EN QUÉ CONSISTE:
Según el texto de lectura sobre el primer golpe de Estado en el Perú, ¿en qué lugar se amotinó el grupo de militares?

TEXTO DE LECTURA:
>>>

El primer golpe de Estado - Perú 1822
Los primeros días democráticos del Perú no fueron muchos, apenas ciento cincuenta y siete. Un grupo de militares ambiciosos diciendo que quería salvar al Perú se amotinó en Balconcillo, Lima, tomó presos a los miembros de la Junta Gubernativa y obligó al Congreso Constituyente a elegir como primer presidente del Perú a José Mariano de la Riva-Agüero y Sánchez Boquete, un coronel de milicias civiles más conocido en la capital como el “niño Pepito”i. Este precoz alzamiento presagió la cadena de desmanes cometidos por los militares durante cerca de dos siglos.
Fueron días terribles, la Independencia era prácticamente un proyecto y nada más. Las fuerzas realistas eran poderosas, controlaban casi todo el territorio nacional y muchas conciencias. No se había dado ninguna batalla de importancia. Había desconcierto, incertidumbre, miedo. Por todas partes se olía a traición.

<<<

LÍNEAS DE DATOS:
>>>

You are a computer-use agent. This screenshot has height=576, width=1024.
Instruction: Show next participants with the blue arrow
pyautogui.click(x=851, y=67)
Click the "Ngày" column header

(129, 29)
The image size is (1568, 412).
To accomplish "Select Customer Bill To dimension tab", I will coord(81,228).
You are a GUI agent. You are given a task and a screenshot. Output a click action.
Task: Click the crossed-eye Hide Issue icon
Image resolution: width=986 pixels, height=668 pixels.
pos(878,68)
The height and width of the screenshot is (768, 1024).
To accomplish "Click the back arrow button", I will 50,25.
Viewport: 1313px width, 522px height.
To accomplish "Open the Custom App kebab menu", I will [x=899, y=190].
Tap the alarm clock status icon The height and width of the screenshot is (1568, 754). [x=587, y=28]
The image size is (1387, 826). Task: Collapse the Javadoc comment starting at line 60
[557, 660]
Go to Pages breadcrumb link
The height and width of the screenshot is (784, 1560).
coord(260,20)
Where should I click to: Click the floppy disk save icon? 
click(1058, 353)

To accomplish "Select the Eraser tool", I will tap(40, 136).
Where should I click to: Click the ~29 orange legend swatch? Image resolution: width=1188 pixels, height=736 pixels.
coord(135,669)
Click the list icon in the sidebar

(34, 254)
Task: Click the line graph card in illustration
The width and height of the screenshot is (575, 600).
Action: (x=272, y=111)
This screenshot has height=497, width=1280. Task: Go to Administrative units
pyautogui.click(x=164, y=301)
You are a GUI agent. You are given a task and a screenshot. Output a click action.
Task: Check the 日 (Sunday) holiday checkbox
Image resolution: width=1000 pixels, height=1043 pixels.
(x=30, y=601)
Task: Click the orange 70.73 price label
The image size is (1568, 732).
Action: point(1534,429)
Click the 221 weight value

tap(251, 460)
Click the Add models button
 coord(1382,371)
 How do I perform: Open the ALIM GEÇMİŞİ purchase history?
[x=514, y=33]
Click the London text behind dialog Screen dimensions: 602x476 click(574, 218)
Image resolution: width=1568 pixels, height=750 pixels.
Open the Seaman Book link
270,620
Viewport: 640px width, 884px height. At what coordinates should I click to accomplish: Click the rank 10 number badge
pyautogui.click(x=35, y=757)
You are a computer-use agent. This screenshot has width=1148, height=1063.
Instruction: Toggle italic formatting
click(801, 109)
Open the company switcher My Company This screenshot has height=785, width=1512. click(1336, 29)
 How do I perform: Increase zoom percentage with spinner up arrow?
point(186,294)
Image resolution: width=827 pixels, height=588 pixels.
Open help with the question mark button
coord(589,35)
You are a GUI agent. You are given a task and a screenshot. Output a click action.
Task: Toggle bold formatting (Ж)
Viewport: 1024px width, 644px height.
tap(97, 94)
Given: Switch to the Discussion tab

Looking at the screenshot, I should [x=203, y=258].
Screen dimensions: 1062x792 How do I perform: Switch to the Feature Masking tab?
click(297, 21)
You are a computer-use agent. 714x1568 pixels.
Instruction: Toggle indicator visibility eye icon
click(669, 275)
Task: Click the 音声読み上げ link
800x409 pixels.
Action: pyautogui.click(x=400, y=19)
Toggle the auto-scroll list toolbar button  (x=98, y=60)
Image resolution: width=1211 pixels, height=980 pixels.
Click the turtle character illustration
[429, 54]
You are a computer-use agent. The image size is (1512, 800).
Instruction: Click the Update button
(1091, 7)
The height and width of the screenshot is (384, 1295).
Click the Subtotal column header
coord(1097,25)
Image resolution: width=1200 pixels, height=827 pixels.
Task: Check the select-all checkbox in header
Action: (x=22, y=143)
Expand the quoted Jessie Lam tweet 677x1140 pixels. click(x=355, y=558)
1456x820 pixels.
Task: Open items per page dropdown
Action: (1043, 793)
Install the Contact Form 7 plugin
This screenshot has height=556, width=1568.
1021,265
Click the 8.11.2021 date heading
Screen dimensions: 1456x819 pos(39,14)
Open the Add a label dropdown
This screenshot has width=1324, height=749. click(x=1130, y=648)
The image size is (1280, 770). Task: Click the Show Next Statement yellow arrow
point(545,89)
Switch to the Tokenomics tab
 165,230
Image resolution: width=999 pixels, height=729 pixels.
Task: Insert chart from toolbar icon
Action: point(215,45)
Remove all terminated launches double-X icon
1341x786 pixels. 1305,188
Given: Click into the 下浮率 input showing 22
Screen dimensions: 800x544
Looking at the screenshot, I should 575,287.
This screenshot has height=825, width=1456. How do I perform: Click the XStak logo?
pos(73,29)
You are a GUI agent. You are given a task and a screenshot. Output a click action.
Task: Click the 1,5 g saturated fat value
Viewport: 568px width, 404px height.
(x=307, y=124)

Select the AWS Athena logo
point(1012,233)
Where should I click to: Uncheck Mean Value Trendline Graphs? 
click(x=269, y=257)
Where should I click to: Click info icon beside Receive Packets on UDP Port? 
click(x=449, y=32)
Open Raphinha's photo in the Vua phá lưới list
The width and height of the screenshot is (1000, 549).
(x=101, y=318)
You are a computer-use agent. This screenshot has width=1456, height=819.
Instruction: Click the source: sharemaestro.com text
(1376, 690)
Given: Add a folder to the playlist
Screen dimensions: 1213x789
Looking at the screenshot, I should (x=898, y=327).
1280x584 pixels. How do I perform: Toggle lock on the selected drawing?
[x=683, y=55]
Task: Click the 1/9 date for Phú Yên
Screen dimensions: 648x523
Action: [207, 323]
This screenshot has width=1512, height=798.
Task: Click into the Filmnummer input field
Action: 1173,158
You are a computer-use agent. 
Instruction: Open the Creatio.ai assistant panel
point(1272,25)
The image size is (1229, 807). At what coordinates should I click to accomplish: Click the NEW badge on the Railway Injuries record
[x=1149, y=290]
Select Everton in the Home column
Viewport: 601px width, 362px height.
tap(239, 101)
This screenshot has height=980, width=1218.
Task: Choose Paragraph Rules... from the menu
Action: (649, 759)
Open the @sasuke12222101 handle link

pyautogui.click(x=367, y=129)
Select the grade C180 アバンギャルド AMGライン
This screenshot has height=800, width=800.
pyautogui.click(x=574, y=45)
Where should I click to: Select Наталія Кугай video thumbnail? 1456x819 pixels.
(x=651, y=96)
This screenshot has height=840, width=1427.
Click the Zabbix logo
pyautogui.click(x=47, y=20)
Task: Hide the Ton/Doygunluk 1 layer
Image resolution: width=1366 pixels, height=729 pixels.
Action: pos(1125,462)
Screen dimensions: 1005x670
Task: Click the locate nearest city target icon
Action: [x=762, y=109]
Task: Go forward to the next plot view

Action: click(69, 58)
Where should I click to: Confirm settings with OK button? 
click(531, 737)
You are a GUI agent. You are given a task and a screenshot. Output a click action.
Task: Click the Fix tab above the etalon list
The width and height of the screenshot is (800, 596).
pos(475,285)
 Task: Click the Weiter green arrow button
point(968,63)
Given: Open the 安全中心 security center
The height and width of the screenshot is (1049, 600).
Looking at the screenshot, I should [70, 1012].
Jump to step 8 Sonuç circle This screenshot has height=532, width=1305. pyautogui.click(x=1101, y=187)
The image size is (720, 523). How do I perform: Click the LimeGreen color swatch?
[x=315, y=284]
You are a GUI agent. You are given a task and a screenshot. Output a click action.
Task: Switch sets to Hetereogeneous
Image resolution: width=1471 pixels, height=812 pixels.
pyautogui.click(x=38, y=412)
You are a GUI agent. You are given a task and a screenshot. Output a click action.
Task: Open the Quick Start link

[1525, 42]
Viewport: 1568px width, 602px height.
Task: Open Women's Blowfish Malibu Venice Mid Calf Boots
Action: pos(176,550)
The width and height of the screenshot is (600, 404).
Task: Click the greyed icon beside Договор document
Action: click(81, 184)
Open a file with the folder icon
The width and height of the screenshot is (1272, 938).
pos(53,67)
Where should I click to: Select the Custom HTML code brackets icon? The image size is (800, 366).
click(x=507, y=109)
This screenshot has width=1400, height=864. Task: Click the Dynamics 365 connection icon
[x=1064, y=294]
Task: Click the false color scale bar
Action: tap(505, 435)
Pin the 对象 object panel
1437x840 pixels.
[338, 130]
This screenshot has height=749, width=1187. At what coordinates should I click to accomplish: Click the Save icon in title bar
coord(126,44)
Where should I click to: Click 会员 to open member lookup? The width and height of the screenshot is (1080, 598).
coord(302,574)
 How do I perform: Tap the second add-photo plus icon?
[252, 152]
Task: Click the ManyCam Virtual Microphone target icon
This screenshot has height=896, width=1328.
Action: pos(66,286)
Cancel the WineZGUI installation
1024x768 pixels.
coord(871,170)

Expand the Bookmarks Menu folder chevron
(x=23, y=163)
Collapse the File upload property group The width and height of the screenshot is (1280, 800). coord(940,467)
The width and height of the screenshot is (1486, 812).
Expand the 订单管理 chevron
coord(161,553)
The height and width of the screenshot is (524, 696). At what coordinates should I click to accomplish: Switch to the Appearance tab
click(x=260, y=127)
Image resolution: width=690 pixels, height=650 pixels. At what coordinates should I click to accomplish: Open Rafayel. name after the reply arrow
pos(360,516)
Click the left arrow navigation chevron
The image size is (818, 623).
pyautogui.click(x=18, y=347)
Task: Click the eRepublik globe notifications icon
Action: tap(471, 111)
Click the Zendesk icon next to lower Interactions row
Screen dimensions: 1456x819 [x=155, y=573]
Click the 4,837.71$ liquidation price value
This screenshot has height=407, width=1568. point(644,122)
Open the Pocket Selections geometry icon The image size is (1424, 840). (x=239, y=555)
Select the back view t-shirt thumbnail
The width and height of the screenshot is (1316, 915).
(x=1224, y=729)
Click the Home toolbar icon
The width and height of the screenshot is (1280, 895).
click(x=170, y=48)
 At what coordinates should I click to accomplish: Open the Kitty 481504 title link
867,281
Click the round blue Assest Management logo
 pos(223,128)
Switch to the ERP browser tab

<<<

RESULTADO FINAL:
En Balconcillo, Lima.